RedisLabs / spark-redis

A connector for Spark that allows reading and writing to/from Redis cluster
BSD 3-Clause "New" or "Revised" License
935 stars 368 forks source link

Consistently getting `JedisConnectionException` #325

Open raokrutarth opened 2 years ago

raokrutarth commented 2 years ago

I have verified the redis instance is up on aws:

docker run --rm -it redis redis-cli     -h "ec2-3-217-106-135.compute-1.amazonaws.com"     -p myPort     --pass myPass

Warning: Using a password with '-a' or '-u' option on the command line interface may not be safe.
ec2-3-217-106-135.compute-1.amazonaws.com:25449> keys *

Versions:

libraryDependencies += "com.redislabs" %% "spark-redis" % "3.0.0"
scalaVersion := "2.12.10"
spark version 3.1.2 (Scala version 2.12.10)

Full exception from scala application:

redis.clients.jedis.exceptions.JedisConnectionException: Could not get a resource from the pool

Code snippets to reproduce:


class Cache(spark: SparkSession) {

  // https://github.com/RedisLabs/spark-redis/blob/master/doc/dataframe.md
  spark.conf.set("spark.redis.host", AppConfig.settings.redis.host)
  spark.conf.set("spark.redis.port", AppConfig.settings.redis.port)
  spark.conf.set("spark.redis.auth", AppConfig.settings.redis.password)
  spark.conf.set("spark.redis.ssl", AppConfig.settings.redis.useTls)
  spark.conf.set("spark.redis.timeout", 5000)

  def getDf(key: String): Try[DataFrame] = Try {
    spark.read
      .format("org.apache.spark.sql.redis")
      .option("table", key)
      .option("infer.schema", true)
      .load()
  }
}
val cache       = new Cache(spark)
cache.getDf("my_table") match {
      case Failure(exception) => log.error(s"Failed fetch from cache with error $exception")
      case _                  => log.info("Saved result to cache.")
    }
fe2s commented 2 years ago

Hi @raokrutarth , can you try to configure in the following way?

spark.read
      .format("org.apache.spark.sql.redis")
      .option("table", key)
      .option("infer.schema", true)
      .option("host", AppConfig.settings.redis.host)
      .option("port", AppConfig.settings.redis.port)
      .option("auth", AppConfig.settings.redis.password)
      .option("ssl", AppConfig.settings.redis.useTls)
      .option("timeout", 5000)
      .load()
raokrutarth commented 2 years ago

That worked. Thanks. Any reason setting using spark.conf.set does not work?
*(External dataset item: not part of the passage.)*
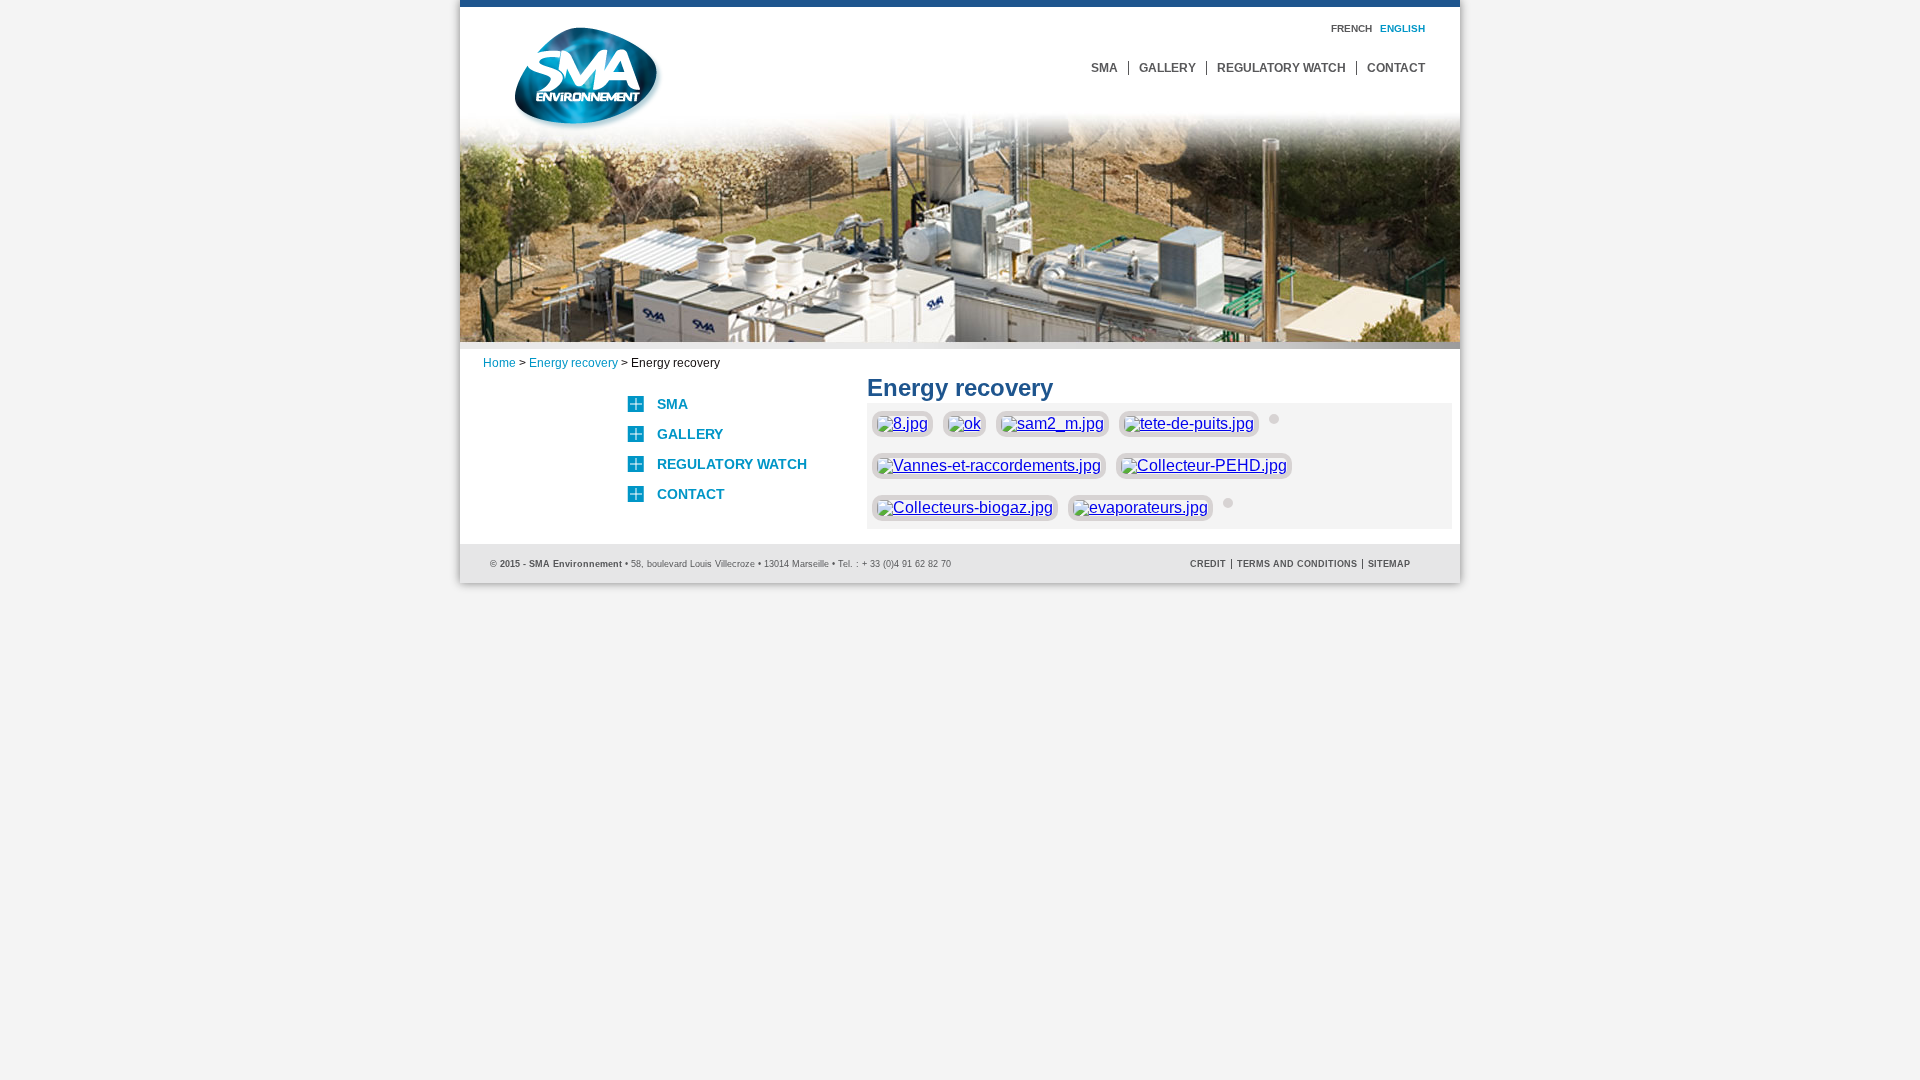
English (1402, 28)
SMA (1104, 68)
raokrutarth commented 2 years ago

Reopening issue. Specifying creds for every read/write is very slow. Would be ideal to set the auth and establish a connection with redis once.

fe2s commented 2 years ago

spark-redis takes the configuration options from org.apache.spark.SparkConf. When you use sparkSession.conf.set("...", "...") it sets the option in org.apache.spark.sql.RuntimeConfig and those options are not propagated to SparkConf. In order to configure options in SparkConf you have to pass them during the creation of SparkSession, e.g.

val spark = SparkSession
      .builder()
      .master("local")
      .config("spark.redis.port", "6379")
      .getOrCreate()

We need to investigate if we should respect/support the options from RuntimeConfig.